Chissà che scusa avrebbe trovato la giovane che, intorno alle 13, guidano con la sola mano destra, perché con l’altra teneva il telefono, ha svoltato, sbandando, verso il sottopassaggio del tribunale.

Tornato a casa, ho appreso che, con il solito trito e ritrito rituale, il Coni ha ordinato un minuto di silenzio nelle manifestazioni sportive. A che serve? A niente. Avrebbe fatto meglio, il presidente del Coni, a invocare – davanti alla tragica uccisione di Michele Scarponi – il rispetto delle regole, a sollecitare il Governo e il Parlamento ad approvare – finalmente – la norma che punisce anche con il ritiro della patente chi guida telefonando e mette a rischio la vita altrui.

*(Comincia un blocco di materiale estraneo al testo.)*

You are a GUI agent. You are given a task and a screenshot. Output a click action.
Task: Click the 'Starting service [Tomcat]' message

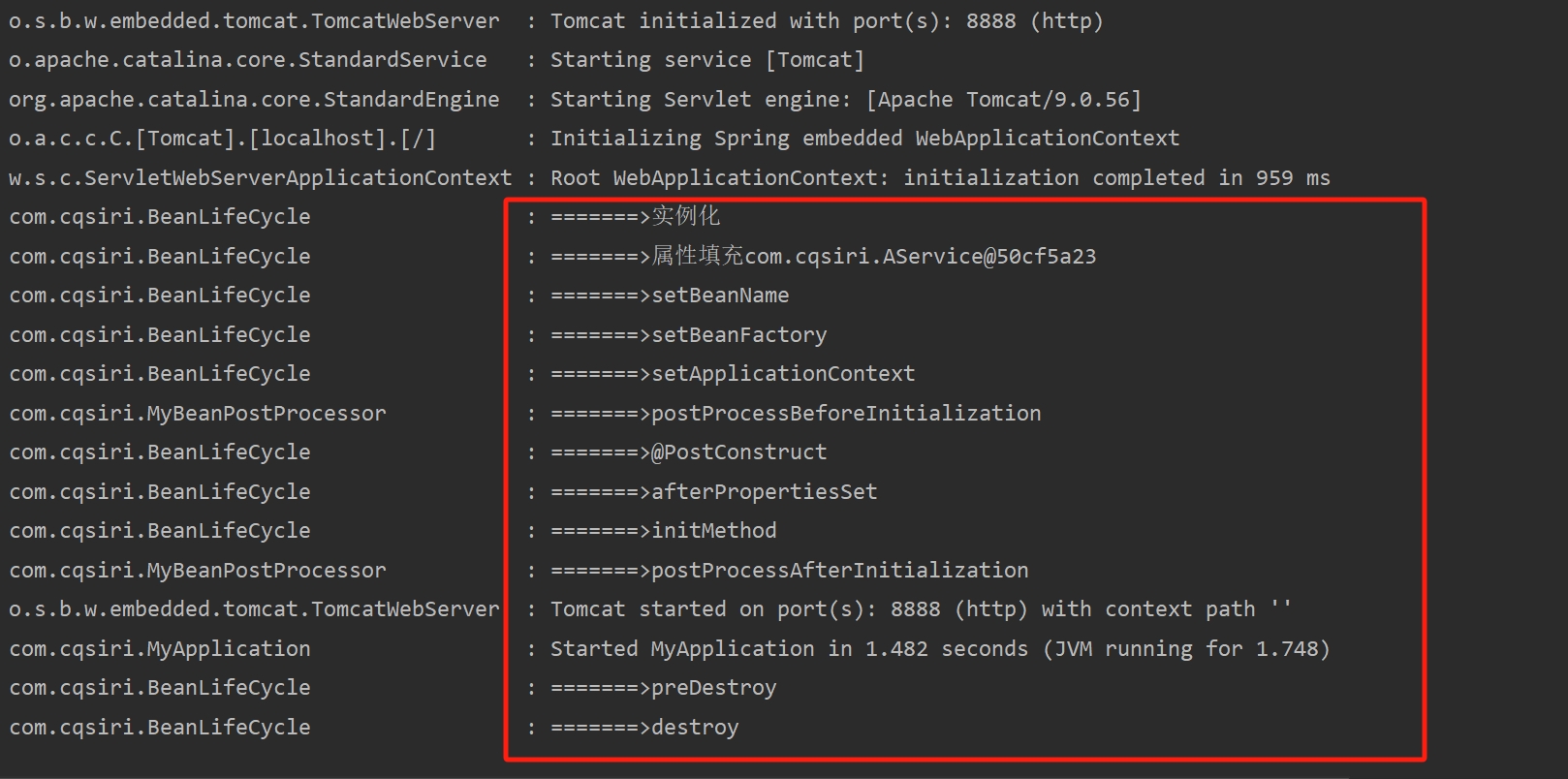coord(706,60)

Oggi è un giorno di grande dolore per la morte di un ciclista tanto amato, come raccontano le parole dei suoi colleghi, dei suoi amici.

“Sin palabras. Se marcha una gran persona y un gran ciclista. DEP Michele Scarponi”. Alejandro Valverde: “Senza parole. Se ne va una grande persona e un grande ciclista. Riposa in pace”.

“Paralizado y sin palabras ante la noticia sobre el atropello a Scarponi,gran persona y siempre  con una sonrisa contagiosa.D.E.P amigo”. Alberto Contador: “Paralizzato e senza parole a la notizia dell’investimento di Scarponi, grande persona e sempre con un sorriso contagioso. Riposa in pace, amico”.

“De las personas que pasan por tu vida y dejan huella, de los que no se olvidan. DEP Scarpa. Purito Rodriguez: “Ci sono persone che passano nella tua vita lasciando traccia, e che non si dimenticano. Riposa in pace, Scarpa”.

“Tragedia infinita. Non esistono parole. Riposa in pace Amico mio”. Fabio Aru.

“Non lo so, non c’è la faccio ! Non ho parole amico mio…”. Vincenzo Nibali.

“Conmocionados por el trágico fallecimiento de Michele Scarponi. Sin duda, la simpatía por naturaleza en el ciclismo. Descansa en paz”. Movistar Team: “Commossi per la tragica mortedi Michele Scarponi. Senza dubbio, la simpatia naturale nel ciclismo. Riposa in pace”.

“Everyone at Team Sky is shocked and saddened by the loss of Michele Scarponi. Our thoughts are with his family, friends, and all at Astana”. Team Sky: “Ognuno del nostro team è sotto choc e rattristato per la perdita di Michele Scarponi. I nostri pensieri con la sua famiglia, i suoi amici e tutta l’Astana”.

“Our deepest condolences go out to the family and friends of Michele Scarponi and the entire ‪@AstanaTeam. Our thoughts are with you all”. Bmc Racing Team: “Le nostre più sentite condoglianze alla famiglia e agli amici di Michele Scarponi e a tutta l’Astana”.

Il mio pensiero alla moglie di Michele, ai suoi figli, ai familiari, a chi gli voleva bene, a tutta Filottrano. Il mio cuore è con voi.

Un commento to “La tragica morte di Michele Scarponi, il ciclista che pedalava con il pappagallo. Servono norme forti per tutelare tutti i ciclisti”

  1. Filippo scrive:

    Tremendo!! Un periodo terribile per i ciclisti. E da ciclista, e anche come automobilista, confermo come ci sia poco rispetto per le due ruote. Riposa in pace Scarpa!